▸ **WHAT YOU HAVE TO DO**
Line by line, set down the records exactly as they appear below.

[Pixel coordinate grounding data]

<<<<

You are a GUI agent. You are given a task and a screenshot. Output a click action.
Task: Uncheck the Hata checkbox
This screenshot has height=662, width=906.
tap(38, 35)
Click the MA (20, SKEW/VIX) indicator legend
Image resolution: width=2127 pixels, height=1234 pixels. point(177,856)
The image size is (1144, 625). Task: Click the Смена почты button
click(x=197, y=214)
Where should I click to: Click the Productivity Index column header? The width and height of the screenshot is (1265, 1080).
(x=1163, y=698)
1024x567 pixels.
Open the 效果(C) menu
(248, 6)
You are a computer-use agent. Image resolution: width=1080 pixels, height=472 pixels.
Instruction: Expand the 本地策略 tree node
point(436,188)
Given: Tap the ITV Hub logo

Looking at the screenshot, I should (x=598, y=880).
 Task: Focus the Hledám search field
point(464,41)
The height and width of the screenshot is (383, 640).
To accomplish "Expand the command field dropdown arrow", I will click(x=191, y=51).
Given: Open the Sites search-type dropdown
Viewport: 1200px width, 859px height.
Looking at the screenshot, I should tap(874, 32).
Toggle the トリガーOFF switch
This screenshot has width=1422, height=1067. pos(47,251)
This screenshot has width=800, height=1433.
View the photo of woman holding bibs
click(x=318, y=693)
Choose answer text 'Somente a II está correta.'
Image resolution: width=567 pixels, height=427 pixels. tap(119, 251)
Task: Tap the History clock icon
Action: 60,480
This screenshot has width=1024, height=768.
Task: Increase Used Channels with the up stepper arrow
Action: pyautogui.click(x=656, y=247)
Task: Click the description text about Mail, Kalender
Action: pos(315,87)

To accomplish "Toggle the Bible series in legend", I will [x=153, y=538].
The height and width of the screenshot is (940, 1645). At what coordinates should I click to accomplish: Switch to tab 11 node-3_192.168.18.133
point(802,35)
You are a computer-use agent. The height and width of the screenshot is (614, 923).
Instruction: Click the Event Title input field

>>>>

▸ **OUTPUT OF THE TASK**
You are a GUI agent. You are given a task and a screenshot. Output a click action.
Task: Uncheck the Hata checkbox
This screenshot has height=662, width=906.
tap(38, 35)
Click the MA (20, SKEW/VIX) indicator legend
Image resolution: width=2127 pixels, height=1234 pixels. point(177,856)
The image size is (1144, 625). Task: Click the Смена почты button
click(x=197, y=214)
Where should I click to: Click the Productivity Index column header? The width and height of the screenshot is (1265, 1080).
(x=1163, y=698)
1024x567 pixels.
Open the 效果(C) menu
(248, 6)
You are a computer-use agent. Image resolution: width=1080 pixels, height=472 pixels.
Instruction: Expand the 本地策略 tree node
point(436,188)
Given: Tap the ITV Hub logo

Looking at the screenshot, I should (x=598, y=880).
 Task: Focus the Hledám search field
point(464,41)
The height and width of the screenshot is (383, 640).
To accomplish "Expand the command field dropdown arrow", I will click(x=191, y=51).
Given: Open the Sites search-type dropdown
Viewport: 1200px width, 859px height.
Looking at the screenshot, I should tap(874, 32).
Toggle the トリガーOFF switch
This screenshot has width=1422, height=1067. pos(47,251)
This screenshot has width=800, height=1433.
View the photo of woman holding bibs
click(x=318, y=693)
Choose answer text 'Somente a II está correta.'
Image resolution: width=567 pixels, height=427 pixels. tap(119, 251)
Task: Tap the History clock icon
Action: 60,480
This screenshot has width=1024, height=768.
Task: Increase Used Channels with the up stepper arrow
Action: pyautogui.click(x=656, y=247)
Task: Click the description text about Mail, Kalender
Action: pos(315,87)

To accomplish "Toggle the Bible series in legend", I will [x=153, y=538].
The height and width of the screenshot is (940, 1645). At what coordinates should I click to accomplish: Switch to tab 11 node-3_192.168.18.133
point(802,35)
You are a computer-use agent. The height and width of the screenshot is (614, 923).
Instruction: Click the Event Title input field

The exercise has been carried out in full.